ERCOT only has a small number of connections to bring in electricity from outside its region at this point. That has helped it remain under the PUC for primary regulation and not the Federal Energy Regulatory Commission. Texas has long enjoyed a level of independence in how it approaches electricity policy, a position that some supporters say decreases costs. Others disagree.
"It’s been a political hot potato," Leyden said. He said some extra power from the West may have helped during the Texas crisis last month.
Some observers point to the Southern Cross Transmission project as a vision of what’s possible. It remains to be seen exactly when that might become a reality as it works through various requirements. Construction could start in 2022 and be finished in 2025.
That project could feature a high-voltage, direct-current line that helps connect the main Texas grid and its wind energy with markets in the U.S. Southeast. The line could send power in both directions, potentially helping Texas during tight conditions.
In a statement, Pattern Energy Group LP said it’s moving forward with developing Southern Cross with a plan that would not affect ERCOT’s independent status. The company said it would be a 2,000-MW interconnection to the east of Texas.

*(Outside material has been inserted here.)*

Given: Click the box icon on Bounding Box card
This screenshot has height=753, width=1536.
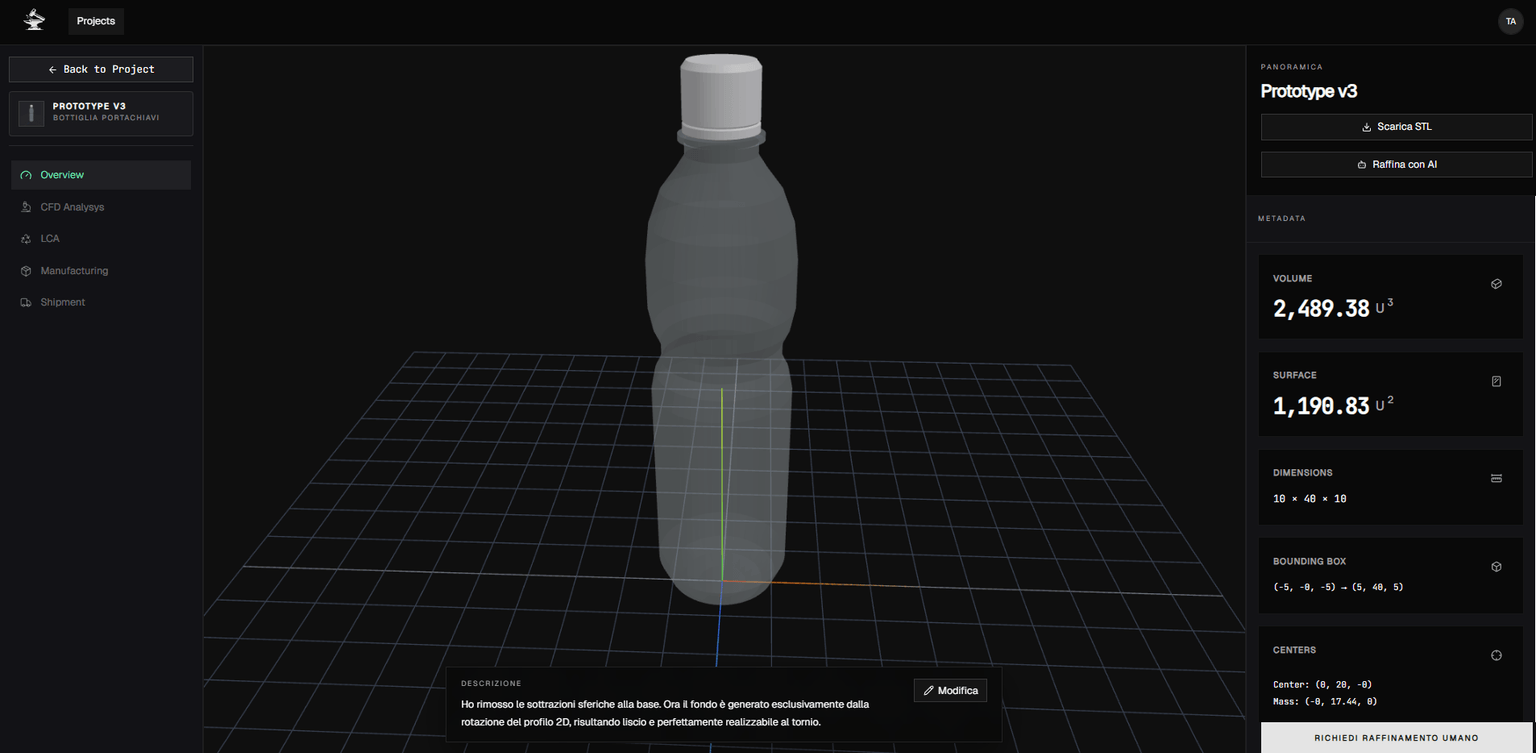Looking at the screenshot, I should coord(1496,567).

"Building out transmission that links geographically diverse generation is essential to enhancing reliability of transmission systems, and their ability to withstand extreme weather events, whether extreme cold, extreme heat waves, wildfires, hurricanes and such," Pattern said in a statement. "Studies have shown this time and time again. Planning processes must take these inter-regional benefits into account."
Consider a secretary of energy
Fresh perspectives are coming to ERCOT and its main regulator, the PUC, but far-reaching changes may need more time to build momentum.
Dade Phelan, the Republican Texas House speaker, included reforming ERCOT in his list of electric legislative priorities — including that all board members should be required to live in Texas. Still, some critics have grumbled at the idea that non-Texans create an issue on the board.
A number of ERCOT directors have resigned already — including the chair and vice chair. And CEO Bill Magness also is on the way out.
At the PUC, two of three PUC members have resigned in recent weeks, while some observers have advocated for a switch to elected commissioners instead of having ones appointed by the Texas governor.
Rhodes floated the idea of establishing a secretary of energy for Texas who could help bridge the division between the PUC for power and the RRC for natural gas.
"Having the ability of someone else to kind of call the shots while things have gone sideways … would be good to have," Rhodes said.
Another idea is to bring the duties of the RRC and the PUC together under a new body.
Chrysta Castañeda, a Democratic candidate for the RRC last year, argued in a recent op-ed for The Dallas Morning News that it’s "time to create a new agency to assume jurisdiction over our integrated energy portfolio and to plan for future needs."
Creating a new Texas Energy Commission may not be likely right now, but having it on the radar reflects a desire to change how and to what extent energy is regulated in Texas.
Communicate with the public
Communication — or the lack of it — came up repeatedly during recent Texas legislative hearings on the power crisis.
ERCOT and state officials were faulted for not alerting the public clearly or urgently enough to the potential grid problems. And once the lights went out, it was hard for people to understand when power might return.
Phelan and other lawmakers are talking about a new statewide disaster alert system. ERCOT and the PUC also may need to rethink how and when they talk directly to Texans, despite a focus on power companies that operate in the market.
Rhodes said better communication is something that could happen in the short term. That could mean making sure people know as soon as possible if rolling blackouts aren’t going to roll.
"If we had another cold snap like this in two weeks, the exact same thing would happen," Rhodes said. "It takes years, if not decades, to build infrastructure, so yes, we need to start now if we’re going to have a chance of … dealing with any of this."